If you’re in the middle of the workday, chances are that someone at your company would look down upon you drinking. If it’s an after-work function, like a happy hour with colleagues, having a drink is socially acceptable.
Don’t drink in excess with colleagues, even outside of the office. It may seem like blowing off some steam with work friends, but your behavior can get back to your boss. Being seen as a hard partier may damage your professional reputation.
Social media is not private. There are privacy settings and steps you can take to make your profiles less visible, but your online activity is usually not too hard to find.
Cleaning up your social media presence is a necessary step before you start looking for a job, but it’s something to keep in mind after you’re hired as well.
It’s easy to think you’re safe as long as your boss isn’t following you, but it’s not that simple. A colleague or mutual acquaintance could joke about your office selfies to your boss. It may not seem like a big deal to you, but posting to your social media accounts during work hours could get you into trouble.
Before posting something, ask yourself if you’d be embarrassed or have to explain if your boss saw it. If the answer is yes, it’s best to avoid it.
Being Silly with Friends
With all of the hours you spend in the office, some of your work friendships can turn into personal ones. Having colleagues that are also friends can be wonderful. They can brighten your mood and improve your morale.
Unfortunately, work friends can also be a distraction. Taking a few minutes to talk in the break room is fine, but make sure to put professionalism first at work.
Once you have a bunch of inside jokes and shared stories, it can be easy to fall into “friendship mode” during the work day. You may find yourself laughing with your friend during meetings or spending long periods of time talking about personal things at work.

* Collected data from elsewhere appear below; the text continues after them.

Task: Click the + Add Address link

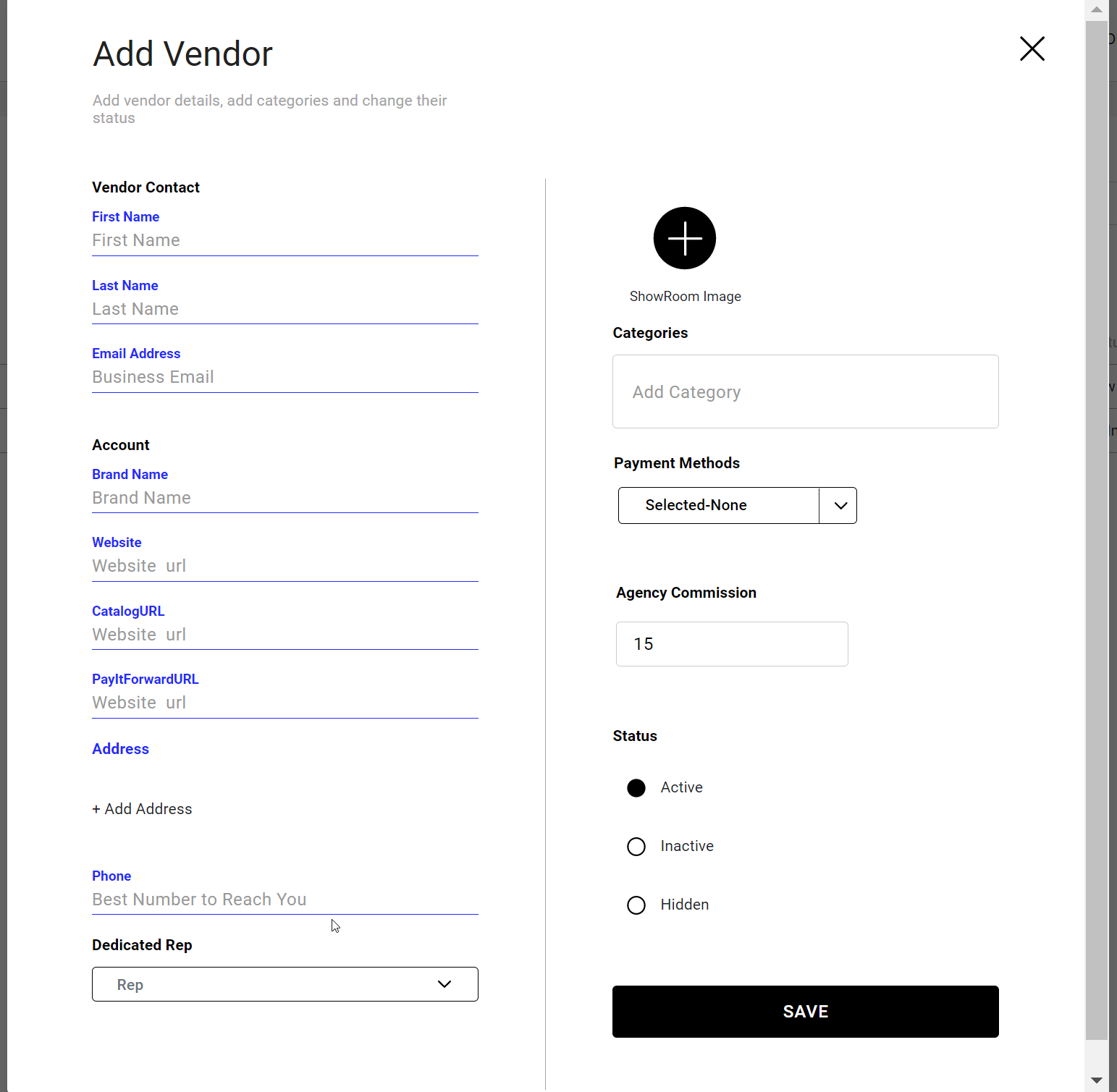Action: click(142, 809)
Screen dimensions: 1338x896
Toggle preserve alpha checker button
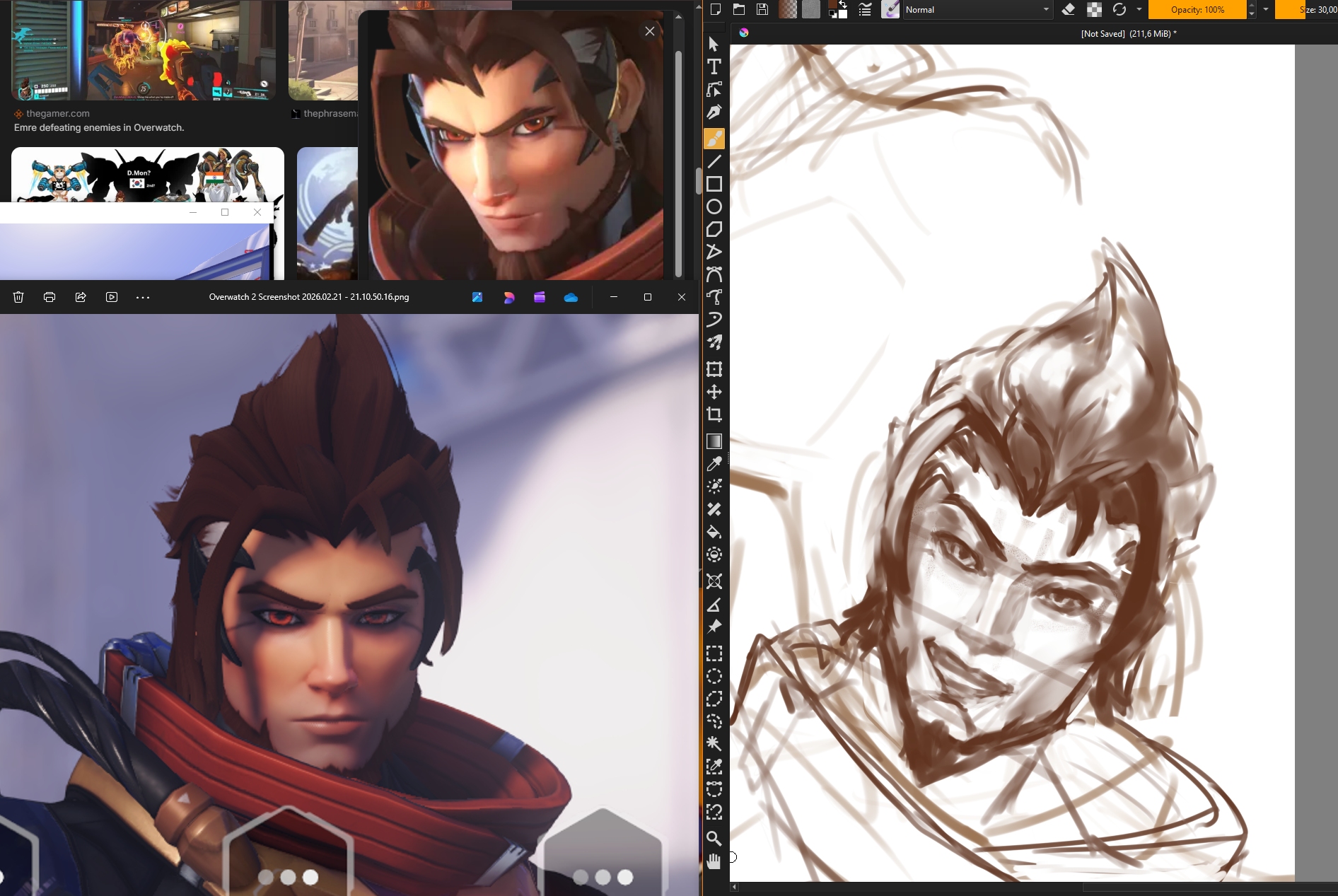(x=1094, y=10)
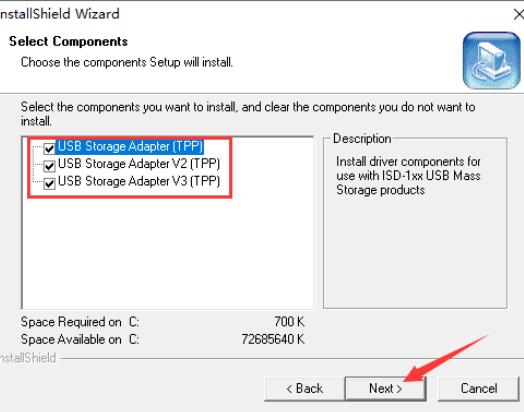The image size is (524, 412).
Task: Select the highlighted USB Storage Adapter (TPP) label
Action: pos(130,147)
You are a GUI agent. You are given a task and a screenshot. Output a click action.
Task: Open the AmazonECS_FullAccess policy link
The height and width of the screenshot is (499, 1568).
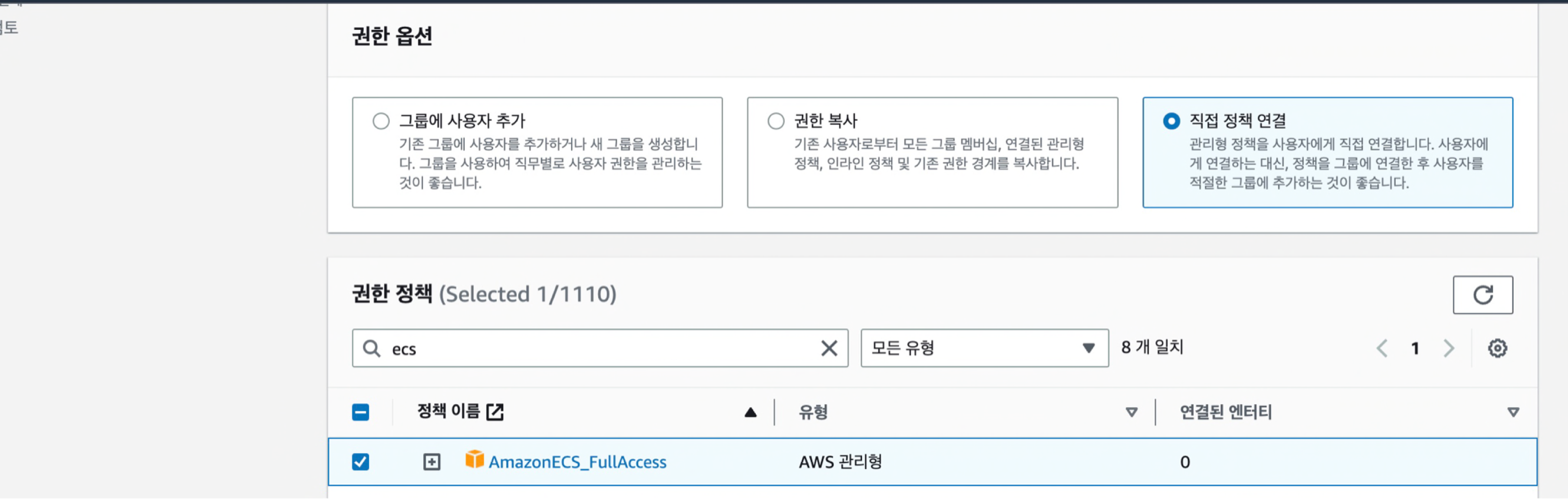pyautogui.click(x=577, y=463)
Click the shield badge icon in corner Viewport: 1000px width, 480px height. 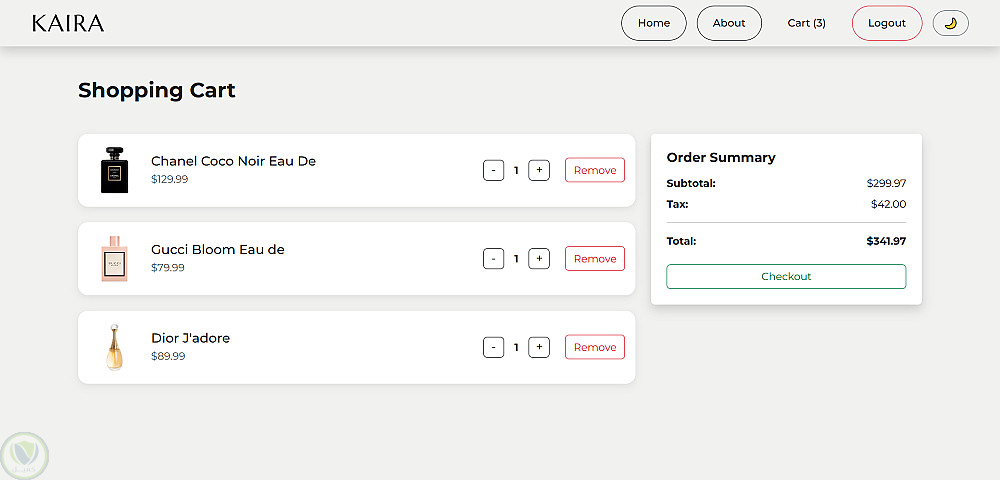(24, 455)
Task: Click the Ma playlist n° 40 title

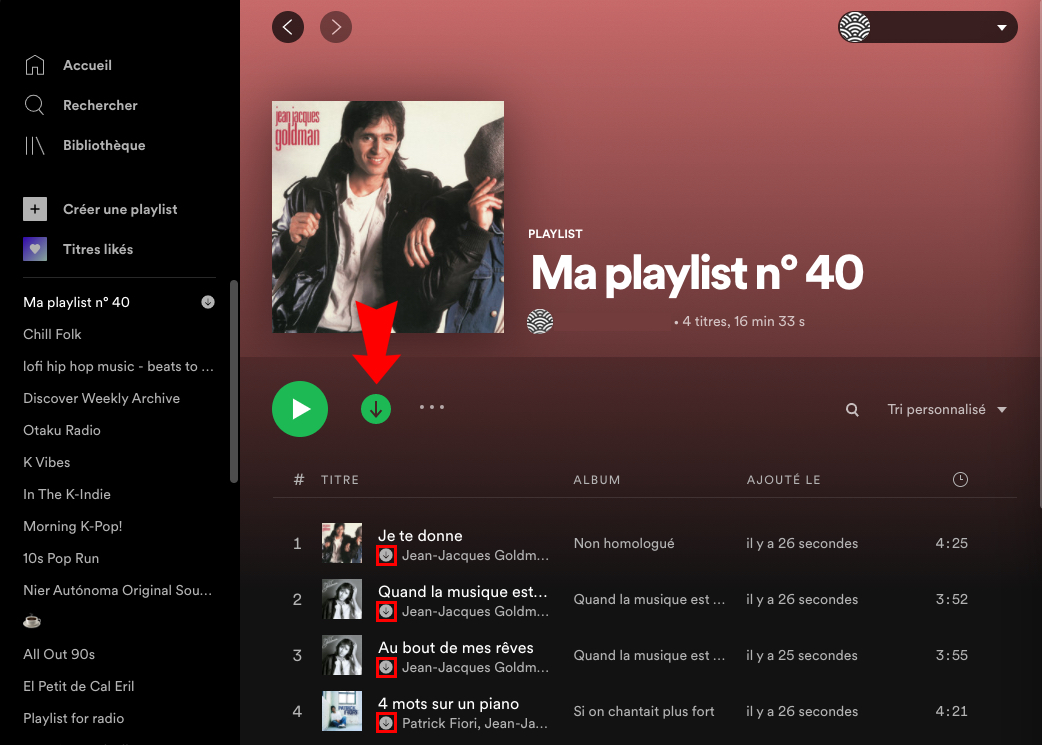Action: pos(696,272)
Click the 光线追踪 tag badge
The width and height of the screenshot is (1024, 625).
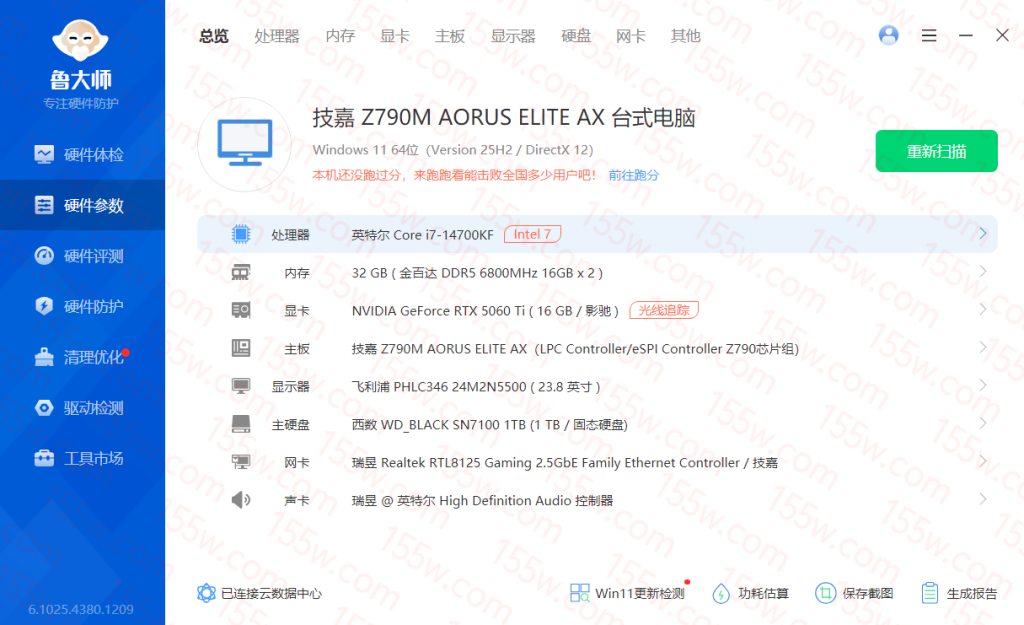pos(664,310)
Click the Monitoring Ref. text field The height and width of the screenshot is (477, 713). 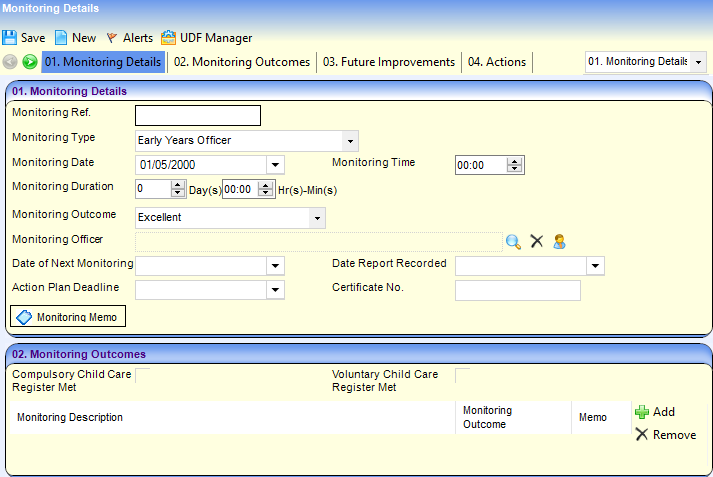(197, 115)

Even with your friends, keep your behavior work-focused during work. Prove to your superiors that you are responsible and take your job seriously.
Dealing with Anger
In college, an angry outburst at a party or sporting event is nothing new. Spending years around people who can get into a shouting match one day and be friends the next can set up unreasonable expectations for how to deal with anger.
When situations arise at work that make you angry, be careful with how you handle it. Don’t let your emotions rule your actions.
Never write an email or confront a coworker when you’re angry. Wait until you’ve calmed down and can process everything from a logical standpoint.
Don’t feel like you have to win an argument. Work requires compromise. You may have to put your foot down at times, but it shouldn’t be done in anger.
Dealing with Confusion
College classes are well-organized, with a syllabus so you know what to expect and when. There are always resources on hand to help guide you when you need it.
Things aren’t always as simple after graduation. Some employers may not have formal training programs. You could get thrown into a heavy workload right away with little explanation.
You don’t want to start off your new career looking like a deer in the headlights. Be proactive about learning what you need to know to do your job.
Asking questions can help, but don’t rely on your coworkers to explain every single thing. If you can find the information yourself, look it up first.
You could always check to make sure you are doing something the right way, but you will make a better impression when you don’t rely on help for every last thing.
There are a lot of negative stereotypes that portray Millennials as needy or lazy. Show your boss that though you are young, you are independent and can work well with a team.